--- begin Data shown ---
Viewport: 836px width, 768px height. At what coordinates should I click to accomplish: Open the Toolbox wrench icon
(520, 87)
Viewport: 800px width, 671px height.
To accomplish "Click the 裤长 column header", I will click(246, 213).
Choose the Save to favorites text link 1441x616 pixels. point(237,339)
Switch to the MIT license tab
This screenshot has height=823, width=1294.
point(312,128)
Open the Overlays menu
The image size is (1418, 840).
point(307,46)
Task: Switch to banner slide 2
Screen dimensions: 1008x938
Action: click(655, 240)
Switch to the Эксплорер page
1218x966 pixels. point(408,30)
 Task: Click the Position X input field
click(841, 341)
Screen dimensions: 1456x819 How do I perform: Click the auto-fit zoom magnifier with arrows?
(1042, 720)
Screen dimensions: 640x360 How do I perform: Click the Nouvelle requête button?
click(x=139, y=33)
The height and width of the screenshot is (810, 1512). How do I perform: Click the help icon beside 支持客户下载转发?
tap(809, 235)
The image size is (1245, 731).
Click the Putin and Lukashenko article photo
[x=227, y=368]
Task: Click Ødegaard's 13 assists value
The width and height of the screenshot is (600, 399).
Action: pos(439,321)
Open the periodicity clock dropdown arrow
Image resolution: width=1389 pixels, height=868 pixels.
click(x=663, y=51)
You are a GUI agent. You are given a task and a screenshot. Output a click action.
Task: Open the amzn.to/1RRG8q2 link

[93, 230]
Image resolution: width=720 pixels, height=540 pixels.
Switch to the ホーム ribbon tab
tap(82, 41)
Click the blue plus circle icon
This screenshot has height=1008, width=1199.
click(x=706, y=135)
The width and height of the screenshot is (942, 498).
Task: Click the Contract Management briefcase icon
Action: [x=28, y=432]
--- end Data shown ---
> [Requirements]
Tally the lines above that contain the word "This", and give only the number.

> [Result of the exercise]
2